Mercoledì, 20 Maggio 2026 Vasto

Barisano: "Il dovere di chi amministra è quello di non sottrarsi al confronto"

L’assessore all’ambiente invita a riprendere il dialogo con le associazioni

«Il dovere di chi amministra è quello di non sottrarsi mai al confronto, al dialogo e all’ascolto. Come uomo del centrosinistra vastese ritengo che il rapporto con il mondo ambientalista, anche quando il confronto è critico o acceso, non possa e non debba essere interrotto».
È la riflessione che l’assessore all’ambiente Gabriele Barisano affida ai social e che prende spunto dalle «contrapposizioni» emerse in queste ore su un tema che sta molto a cuore ai vastesi: la scogliera.

«Al di là del fatto che in futuro possa o meno continuare ad avere un ruolo diretto nell’amministrazione cittadina, resta forte la convinzione che questo dialogo rappresenti un patrimonio politico, culturale e umano da non disperdere», scrive Barisano, «è più che probabile che in questi anni di mandato siano stati commessi anche errori, valutazioni non sempre corrette o sviste, come accade in ogni esperienza amministrativa complessa.
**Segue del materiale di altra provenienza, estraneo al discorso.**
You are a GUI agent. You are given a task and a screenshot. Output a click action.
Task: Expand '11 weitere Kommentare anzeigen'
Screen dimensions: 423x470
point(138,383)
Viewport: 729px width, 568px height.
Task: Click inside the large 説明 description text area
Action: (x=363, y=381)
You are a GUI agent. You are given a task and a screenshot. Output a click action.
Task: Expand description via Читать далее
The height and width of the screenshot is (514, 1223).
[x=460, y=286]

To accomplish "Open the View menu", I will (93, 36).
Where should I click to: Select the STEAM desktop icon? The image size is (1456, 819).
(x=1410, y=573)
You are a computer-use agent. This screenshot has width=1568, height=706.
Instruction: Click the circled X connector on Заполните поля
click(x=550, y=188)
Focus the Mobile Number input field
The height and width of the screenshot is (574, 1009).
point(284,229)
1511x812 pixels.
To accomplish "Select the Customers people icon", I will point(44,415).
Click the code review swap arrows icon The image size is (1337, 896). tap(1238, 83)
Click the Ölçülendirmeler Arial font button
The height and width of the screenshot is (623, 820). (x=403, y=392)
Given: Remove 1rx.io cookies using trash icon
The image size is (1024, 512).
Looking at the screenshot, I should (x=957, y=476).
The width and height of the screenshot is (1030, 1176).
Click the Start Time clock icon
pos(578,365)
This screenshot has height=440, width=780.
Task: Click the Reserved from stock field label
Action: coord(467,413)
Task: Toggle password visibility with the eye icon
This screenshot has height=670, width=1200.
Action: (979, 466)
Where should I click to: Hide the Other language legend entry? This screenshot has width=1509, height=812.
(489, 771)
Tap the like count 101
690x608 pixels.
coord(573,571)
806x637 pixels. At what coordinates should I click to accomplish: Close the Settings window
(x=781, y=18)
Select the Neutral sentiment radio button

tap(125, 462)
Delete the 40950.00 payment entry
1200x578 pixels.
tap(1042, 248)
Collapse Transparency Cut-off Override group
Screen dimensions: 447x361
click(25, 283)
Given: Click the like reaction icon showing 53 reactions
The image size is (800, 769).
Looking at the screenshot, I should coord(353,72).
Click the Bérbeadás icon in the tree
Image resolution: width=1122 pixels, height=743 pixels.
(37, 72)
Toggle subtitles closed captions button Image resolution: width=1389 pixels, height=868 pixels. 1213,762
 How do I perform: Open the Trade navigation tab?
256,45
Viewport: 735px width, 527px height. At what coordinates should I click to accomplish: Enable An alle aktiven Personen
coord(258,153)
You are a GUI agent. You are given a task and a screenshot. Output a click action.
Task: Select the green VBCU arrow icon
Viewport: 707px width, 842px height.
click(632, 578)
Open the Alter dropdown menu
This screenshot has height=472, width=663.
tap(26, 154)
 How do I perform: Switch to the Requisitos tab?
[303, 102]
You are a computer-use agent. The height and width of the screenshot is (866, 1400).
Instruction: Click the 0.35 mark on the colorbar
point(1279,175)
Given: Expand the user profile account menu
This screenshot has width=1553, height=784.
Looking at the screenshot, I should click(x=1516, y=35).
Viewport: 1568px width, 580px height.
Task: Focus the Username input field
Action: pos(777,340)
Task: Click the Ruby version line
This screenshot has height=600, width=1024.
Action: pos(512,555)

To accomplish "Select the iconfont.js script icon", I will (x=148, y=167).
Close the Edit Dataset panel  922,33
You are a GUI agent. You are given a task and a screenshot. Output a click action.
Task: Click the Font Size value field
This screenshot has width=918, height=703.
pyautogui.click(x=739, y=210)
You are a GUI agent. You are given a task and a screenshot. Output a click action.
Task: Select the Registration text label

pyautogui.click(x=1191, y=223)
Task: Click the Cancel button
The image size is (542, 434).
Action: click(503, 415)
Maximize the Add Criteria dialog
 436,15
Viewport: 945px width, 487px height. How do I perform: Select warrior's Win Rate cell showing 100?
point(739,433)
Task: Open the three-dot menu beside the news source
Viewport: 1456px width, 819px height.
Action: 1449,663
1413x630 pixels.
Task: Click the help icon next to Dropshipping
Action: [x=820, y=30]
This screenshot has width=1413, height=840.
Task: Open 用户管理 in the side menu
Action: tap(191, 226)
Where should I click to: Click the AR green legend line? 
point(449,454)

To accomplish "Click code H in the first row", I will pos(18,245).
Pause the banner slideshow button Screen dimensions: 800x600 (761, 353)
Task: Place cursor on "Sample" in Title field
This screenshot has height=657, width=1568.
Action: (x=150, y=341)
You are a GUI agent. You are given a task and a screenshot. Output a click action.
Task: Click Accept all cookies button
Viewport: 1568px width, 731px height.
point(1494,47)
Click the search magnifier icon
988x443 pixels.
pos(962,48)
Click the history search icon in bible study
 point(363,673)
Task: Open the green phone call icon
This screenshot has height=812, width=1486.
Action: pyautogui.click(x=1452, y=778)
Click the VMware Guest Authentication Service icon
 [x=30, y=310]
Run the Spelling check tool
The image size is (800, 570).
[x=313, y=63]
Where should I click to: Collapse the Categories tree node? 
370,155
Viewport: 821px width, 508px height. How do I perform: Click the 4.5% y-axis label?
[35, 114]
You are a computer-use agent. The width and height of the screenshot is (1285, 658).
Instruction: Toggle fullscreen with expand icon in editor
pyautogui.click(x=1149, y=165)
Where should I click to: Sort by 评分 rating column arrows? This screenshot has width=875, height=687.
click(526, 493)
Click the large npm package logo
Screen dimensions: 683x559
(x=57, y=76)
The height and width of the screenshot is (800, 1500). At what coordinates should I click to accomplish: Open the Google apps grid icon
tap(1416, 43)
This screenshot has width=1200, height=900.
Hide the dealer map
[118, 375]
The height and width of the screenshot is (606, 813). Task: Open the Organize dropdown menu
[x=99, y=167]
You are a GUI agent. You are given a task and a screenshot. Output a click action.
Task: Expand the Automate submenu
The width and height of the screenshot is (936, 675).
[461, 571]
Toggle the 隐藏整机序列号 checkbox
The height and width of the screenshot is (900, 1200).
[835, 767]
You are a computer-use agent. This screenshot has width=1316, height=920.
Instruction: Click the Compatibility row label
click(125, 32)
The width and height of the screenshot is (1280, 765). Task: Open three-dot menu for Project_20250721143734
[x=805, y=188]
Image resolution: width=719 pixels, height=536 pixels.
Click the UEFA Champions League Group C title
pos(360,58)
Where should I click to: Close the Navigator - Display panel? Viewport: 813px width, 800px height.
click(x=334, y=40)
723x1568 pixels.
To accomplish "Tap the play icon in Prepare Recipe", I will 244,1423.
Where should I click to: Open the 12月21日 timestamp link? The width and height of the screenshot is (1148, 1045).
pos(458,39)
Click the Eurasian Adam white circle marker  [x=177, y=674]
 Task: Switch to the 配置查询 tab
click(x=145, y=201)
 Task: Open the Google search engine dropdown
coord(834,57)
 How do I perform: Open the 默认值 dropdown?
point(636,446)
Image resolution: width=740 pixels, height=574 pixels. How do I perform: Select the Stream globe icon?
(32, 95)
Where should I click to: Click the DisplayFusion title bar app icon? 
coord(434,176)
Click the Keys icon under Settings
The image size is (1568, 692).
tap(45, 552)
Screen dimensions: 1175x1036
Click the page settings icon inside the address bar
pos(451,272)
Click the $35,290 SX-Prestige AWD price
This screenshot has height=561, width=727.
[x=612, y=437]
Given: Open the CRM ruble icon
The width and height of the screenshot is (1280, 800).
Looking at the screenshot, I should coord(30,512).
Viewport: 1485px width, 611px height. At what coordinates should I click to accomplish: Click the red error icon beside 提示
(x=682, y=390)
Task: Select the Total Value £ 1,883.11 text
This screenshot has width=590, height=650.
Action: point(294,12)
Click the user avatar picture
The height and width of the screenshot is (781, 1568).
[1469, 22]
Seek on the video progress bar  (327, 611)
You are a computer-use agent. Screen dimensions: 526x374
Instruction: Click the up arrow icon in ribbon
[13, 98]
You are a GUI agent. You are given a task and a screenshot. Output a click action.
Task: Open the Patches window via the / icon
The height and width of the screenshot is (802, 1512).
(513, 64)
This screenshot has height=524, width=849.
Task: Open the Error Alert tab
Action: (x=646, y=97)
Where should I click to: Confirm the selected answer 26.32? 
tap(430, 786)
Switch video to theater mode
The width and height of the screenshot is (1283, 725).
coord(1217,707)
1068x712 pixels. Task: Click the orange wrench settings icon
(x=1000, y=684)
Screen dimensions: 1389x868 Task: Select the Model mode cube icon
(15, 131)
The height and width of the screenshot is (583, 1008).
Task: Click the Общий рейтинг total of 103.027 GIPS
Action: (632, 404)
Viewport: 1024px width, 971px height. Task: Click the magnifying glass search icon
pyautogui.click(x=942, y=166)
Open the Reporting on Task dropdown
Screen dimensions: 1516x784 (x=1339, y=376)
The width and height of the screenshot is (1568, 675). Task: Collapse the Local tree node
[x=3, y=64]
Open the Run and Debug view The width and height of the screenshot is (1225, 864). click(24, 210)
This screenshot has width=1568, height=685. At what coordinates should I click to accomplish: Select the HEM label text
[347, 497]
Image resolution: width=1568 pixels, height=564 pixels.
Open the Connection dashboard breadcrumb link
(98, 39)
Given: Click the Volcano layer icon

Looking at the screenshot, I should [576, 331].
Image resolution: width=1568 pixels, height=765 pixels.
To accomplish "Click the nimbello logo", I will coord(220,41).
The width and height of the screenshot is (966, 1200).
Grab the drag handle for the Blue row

Ma accanto agli errori sono state compiute anche scelte importanti che hanno consentito di rafforzare la tutela ambientale, difendere aree di pregio naturalistico e governare con equilibrio il rapporto tra sviluppo e conservazione del territorio. Resta quindi la convinzione che il dialogo con quella parte della cittadinanza più sensibile ai temi ambientali rappresenti un valore fondamentale per la nostra comunità politica e per la città».

Barisano si sofferma sulla «capacità di governare i cambiamenti del territorio proprio attraverso il confronto continuo con associazioni e cittadini attenti alla tutela dell’ambiente e del paesaggio. Vasto è una città con un patrimonio naturalistico straordinario», prosegue il delegato alle politiche ambientali, «la Riserva di Punta Aderci, la Riserva di Marina di Vasto, la Via Verde, il nostro litorale, le nostre splendide calette e le aree di pregio ambientale rappresentano una ricchezza collettiva che va tutelata con equilibrio, visione e partecipazione. In questi anni molte scelte importanti sono nate anche da confronti difficili, da osservazioni, critiche e contributi arrivati da associazioni e cittadini. È normale che su temi delicati possano esserci sensibilità diverse, ma interrompere il dialogo sarebbe un errore politico e soprattutto culturale. Va invece recuperato e rafforzato il rapporto con le donne e gli uomini che in questi anni sono stati, se non sempre dalla nostra stessa parte politica, sicuramente molto vicini ad una visione di città attenta alla tutela dell’ambiente, del paesaggio e del bene comune», insiste Barisano, «persone che hanno dato contributi importanti alla crescita culturale e ambientale della nostra comunità. Credo che oggi serva più ascolto, più confronto e la capacità di ricostruire un clima di fiducia reciproca».

E poi ancora: «Non sempre si potrà trovare una condivisione assoluta delle scelte. Ma il dovere di chi amministra è quello di non sottrarsi mai al confronto, al dialogo e all’ascolto. Partendo da un assunto semplice ma fondamentale: le decisioni, in ogni caso, vanno spiegate, motivate e illustrate alla città. Solo attraverso il confronto democratico si può crescere come comunità e si può uscire più ricchi, anche quando si parte da posizioni differenti. L’ambiente non può diventare terreno di divisione permanente o di contrapposizione sterile. Deve restare uno spazio di partecipazione, responsabilità collettiva e dialogo. Anche perché molte delle conquiste ambientali ottenute a Vasto negli ultimi anni sono nate proprio dalla collaborazione, dal confronto e dalla capacità di ascoltare le istanze provenienti dal territorio. Come uomo saldamente ancorato al centrosinistra vastese, resto a disposizione e, anzi, lavorerò personalmente alla ricostruzione di questo percorso virtuoso di confronto, partecipazione e dialogo, con tutte le donne e gli uomini che avranno la volontà di mettersi in cammino in questa direzione».